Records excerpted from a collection
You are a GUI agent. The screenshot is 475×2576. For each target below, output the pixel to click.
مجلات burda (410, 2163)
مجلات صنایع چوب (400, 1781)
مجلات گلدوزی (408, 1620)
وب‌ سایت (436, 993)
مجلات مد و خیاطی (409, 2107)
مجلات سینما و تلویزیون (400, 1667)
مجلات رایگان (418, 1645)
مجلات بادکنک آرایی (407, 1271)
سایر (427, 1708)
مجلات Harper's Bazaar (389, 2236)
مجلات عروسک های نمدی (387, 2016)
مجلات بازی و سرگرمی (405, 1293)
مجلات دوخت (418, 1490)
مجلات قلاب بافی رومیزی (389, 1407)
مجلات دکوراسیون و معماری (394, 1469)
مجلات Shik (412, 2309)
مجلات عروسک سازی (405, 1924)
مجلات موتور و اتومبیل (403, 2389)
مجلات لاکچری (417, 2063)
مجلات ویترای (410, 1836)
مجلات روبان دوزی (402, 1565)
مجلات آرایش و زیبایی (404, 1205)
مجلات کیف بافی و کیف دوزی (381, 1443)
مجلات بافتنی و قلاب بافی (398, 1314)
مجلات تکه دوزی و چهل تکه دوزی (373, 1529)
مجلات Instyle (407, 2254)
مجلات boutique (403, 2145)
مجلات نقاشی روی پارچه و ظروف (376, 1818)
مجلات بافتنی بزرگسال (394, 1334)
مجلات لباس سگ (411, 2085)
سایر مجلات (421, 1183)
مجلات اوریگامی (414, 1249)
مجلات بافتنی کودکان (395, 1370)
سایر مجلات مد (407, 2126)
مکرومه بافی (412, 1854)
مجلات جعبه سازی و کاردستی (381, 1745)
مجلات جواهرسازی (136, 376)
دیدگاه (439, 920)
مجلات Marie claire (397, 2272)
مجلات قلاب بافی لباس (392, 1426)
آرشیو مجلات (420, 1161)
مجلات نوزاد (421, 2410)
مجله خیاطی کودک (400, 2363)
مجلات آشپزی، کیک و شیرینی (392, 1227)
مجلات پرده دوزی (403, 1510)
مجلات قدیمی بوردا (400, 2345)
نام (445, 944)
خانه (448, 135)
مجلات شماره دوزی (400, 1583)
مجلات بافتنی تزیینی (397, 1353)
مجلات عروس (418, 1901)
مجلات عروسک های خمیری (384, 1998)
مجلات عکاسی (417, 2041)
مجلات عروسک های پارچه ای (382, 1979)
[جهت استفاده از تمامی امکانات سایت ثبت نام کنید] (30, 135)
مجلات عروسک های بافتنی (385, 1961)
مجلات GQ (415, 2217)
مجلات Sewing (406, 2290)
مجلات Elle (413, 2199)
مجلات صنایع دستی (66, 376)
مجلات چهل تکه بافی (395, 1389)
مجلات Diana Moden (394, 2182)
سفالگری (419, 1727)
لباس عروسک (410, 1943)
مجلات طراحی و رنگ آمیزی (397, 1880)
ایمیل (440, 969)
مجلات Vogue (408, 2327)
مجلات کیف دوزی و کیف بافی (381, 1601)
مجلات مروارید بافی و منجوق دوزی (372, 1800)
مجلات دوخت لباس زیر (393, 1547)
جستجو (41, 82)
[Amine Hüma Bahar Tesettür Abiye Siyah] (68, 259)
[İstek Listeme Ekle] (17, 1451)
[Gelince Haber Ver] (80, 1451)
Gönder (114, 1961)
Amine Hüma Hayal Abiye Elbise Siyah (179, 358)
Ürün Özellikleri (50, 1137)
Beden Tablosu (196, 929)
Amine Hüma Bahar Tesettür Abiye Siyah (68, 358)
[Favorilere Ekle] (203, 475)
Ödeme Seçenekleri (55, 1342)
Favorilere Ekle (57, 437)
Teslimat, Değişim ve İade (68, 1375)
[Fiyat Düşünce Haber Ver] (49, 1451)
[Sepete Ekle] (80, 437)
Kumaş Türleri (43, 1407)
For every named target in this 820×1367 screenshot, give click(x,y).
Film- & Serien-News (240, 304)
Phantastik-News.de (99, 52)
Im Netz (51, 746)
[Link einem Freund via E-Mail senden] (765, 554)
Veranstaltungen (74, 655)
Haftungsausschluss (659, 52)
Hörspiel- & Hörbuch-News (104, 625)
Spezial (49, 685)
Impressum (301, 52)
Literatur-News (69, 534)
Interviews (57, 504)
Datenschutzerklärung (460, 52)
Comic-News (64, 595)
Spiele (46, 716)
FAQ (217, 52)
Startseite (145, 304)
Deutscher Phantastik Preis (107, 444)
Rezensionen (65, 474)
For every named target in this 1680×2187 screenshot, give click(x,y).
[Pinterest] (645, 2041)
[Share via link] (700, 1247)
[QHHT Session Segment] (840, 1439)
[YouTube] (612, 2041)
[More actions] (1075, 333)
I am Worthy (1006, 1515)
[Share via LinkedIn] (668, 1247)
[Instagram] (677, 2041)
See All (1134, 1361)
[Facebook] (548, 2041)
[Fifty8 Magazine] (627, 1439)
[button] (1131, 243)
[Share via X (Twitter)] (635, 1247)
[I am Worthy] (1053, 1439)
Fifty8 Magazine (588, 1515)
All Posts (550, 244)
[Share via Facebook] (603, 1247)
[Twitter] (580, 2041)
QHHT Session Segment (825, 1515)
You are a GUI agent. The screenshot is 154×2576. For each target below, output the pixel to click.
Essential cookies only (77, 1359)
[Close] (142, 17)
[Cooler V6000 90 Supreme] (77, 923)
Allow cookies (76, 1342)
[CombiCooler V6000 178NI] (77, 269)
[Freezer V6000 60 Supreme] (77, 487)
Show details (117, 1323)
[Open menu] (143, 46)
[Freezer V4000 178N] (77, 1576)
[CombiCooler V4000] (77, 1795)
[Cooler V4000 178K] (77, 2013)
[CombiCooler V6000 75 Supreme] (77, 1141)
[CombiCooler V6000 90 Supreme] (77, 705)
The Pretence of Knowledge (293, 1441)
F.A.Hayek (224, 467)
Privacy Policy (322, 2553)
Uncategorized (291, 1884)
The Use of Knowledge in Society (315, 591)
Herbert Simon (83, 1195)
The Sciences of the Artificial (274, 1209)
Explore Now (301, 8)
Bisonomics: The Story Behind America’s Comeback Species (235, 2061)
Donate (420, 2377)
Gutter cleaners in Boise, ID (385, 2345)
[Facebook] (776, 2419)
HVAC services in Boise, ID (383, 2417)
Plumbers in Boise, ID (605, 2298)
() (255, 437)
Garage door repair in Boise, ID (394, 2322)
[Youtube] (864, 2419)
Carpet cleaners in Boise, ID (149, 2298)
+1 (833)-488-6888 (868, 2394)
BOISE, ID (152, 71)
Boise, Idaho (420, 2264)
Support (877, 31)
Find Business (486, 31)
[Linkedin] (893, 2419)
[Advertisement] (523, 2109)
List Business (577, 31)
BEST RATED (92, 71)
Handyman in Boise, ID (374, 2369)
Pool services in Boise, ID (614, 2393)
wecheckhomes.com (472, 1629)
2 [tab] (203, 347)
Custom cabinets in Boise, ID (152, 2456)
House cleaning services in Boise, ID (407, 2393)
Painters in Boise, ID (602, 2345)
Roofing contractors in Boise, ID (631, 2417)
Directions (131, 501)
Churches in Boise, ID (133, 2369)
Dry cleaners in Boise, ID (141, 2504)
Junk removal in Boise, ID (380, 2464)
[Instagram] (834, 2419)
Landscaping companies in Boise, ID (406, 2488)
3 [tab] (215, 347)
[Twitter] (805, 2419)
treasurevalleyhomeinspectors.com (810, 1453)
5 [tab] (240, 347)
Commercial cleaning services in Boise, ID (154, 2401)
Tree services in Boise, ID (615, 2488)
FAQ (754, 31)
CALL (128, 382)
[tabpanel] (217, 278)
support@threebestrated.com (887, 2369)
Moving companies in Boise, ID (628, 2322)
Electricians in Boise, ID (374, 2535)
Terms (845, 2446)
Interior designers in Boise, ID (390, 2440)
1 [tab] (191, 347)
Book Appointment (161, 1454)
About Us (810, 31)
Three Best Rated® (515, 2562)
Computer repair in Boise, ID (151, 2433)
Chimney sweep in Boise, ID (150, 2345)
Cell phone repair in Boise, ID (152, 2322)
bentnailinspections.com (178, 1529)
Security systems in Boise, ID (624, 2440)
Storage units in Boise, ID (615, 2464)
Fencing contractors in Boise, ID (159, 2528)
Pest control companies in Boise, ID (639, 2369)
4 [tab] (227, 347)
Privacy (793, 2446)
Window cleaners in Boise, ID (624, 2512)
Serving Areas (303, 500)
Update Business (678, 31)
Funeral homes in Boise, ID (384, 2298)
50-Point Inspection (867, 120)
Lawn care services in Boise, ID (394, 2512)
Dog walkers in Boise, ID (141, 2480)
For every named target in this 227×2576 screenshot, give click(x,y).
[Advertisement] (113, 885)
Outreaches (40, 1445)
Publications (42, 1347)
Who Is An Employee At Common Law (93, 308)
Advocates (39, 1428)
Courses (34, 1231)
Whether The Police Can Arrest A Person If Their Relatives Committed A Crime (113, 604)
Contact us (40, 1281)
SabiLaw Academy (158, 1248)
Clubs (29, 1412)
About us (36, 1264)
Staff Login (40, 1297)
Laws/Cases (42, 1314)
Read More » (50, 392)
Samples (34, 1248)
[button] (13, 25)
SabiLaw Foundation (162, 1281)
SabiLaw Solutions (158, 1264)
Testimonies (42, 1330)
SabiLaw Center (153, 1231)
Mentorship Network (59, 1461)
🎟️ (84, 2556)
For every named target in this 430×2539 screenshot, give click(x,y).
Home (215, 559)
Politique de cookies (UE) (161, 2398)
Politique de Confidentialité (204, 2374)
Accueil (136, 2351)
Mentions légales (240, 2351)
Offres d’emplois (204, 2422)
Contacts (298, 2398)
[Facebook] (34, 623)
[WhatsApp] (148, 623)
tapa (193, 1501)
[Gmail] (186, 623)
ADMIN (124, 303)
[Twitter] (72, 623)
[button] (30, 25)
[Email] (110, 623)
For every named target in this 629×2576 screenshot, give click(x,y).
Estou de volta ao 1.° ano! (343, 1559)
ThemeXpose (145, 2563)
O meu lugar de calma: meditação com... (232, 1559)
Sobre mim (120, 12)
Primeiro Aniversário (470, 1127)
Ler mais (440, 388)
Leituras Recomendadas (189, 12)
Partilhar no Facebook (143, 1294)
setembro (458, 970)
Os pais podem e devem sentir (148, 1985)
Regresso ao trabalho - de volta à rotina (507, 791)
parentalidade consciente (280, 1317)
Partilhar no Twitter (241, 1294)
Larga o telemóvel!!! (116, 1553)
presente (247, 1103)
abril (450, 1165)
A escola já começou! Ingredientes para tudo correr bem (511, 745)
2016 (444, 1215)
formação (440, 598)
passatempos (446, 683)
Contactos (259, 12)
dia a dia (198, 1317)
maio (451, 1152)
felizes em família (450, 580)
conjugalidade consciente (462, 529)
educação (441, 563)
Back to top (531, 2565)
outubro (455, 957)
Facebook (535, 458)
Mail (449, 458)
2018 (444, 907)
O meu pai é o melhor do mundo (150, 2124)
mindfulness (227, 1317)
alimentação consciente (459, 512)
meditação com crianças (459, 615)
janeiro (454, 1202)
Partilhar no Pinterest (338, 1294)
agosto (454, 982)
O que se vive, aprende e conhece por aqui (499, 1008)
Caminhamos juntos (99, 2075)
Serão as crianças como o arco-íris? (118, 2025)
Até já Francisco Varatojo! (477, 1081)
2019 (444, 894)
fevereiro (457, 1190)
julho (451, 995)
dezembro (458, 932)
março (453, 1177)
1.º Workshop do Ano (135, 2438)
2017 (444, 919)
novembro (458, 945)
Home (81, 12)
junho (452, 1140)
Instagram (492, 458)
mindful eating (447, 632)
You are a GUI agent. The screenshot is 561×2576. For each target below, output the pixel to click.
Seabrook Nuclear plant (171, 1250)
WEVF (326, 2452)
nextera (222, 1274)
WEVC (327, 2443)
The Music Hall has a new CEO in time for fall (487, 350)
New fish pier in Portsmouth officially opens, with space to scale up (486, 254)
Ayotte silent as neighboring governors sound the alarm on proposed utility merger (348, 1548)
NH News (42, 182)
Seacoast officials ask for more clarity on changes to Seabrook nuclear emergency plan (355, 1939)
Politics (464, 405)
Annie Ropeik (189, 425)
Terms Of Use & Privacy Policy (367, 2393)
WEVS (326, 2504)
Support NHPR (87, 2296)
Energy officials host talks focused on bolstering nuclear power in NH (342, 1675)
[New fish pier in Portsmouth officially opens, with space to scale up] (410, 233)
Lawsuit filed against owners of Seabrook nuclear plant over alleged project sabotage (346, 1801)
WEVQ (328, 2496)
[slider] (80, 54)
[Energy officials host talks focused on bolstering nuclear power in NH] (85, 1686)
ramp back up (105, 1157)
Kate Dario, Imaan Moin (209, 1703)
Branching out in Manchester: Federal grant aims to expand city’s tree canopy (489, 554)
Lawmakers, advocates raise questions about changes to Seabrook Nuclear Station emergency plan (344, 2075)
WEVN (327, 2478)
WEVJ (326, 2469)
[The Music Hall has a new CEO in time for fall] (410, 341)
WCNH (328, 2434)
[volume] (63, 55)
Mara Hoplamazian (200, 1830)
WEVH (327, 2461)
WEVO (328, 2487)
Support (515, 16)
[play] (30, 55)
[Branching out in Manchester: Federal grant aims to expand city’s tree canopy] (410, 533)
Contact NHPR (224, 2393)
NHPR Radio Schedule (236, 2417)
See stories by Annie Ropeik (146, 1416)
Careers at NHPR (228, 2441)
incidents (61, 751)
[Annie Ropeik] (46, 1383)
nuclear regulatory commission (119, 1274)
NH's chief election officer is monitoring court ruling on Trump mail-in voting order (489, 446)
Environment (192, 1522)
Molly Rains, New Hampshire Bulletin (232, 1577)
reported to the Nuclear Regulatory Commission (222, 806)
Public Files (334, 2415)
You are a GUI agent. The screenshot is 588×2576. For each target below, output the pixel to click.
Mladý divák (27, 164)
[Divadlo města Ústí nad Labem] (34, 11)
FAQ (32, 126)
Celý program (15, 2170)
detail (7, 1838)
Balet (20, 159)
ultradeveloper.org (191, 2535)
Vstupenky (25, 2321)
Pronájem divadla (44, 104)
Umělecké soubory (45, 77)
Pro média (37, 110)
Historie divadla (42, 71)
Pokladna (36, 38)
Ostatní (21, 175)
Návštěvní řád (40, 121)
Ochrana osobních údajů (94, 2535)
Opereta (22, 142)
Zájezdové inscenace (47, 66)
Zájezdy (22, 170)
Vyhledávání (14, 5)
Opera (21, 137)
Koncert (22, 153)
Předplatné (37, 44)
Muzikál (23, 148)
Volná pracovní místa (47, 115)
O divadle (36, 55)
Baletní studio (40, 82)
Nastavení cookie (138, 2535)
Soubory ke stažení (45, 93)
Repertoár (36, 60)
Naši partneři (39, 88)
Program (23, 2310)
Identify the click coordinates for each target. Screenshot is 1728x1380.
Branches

Work item: All that is wanted is the stretch of lines above from the one containing "Ler mais (440, 388)" through the one containing "presente (247, 1103)", duplicated exactly.

Result for this task:
Ler mais (440, 388)
Leituras Recomendadas (189, 12)
Partilhar no Facebook (143, 1294)
setembro (458, 970)
Os pais podem e devem sentir (148, 1985)
Regresso ao trabalho - de volta à rotina (507, 791)
parentalidade consciente (280, 1317)
Partilhar no Twitter (241, 1294)
Larga o telemóvel!!! (116, 1553)
presente (247, 1103)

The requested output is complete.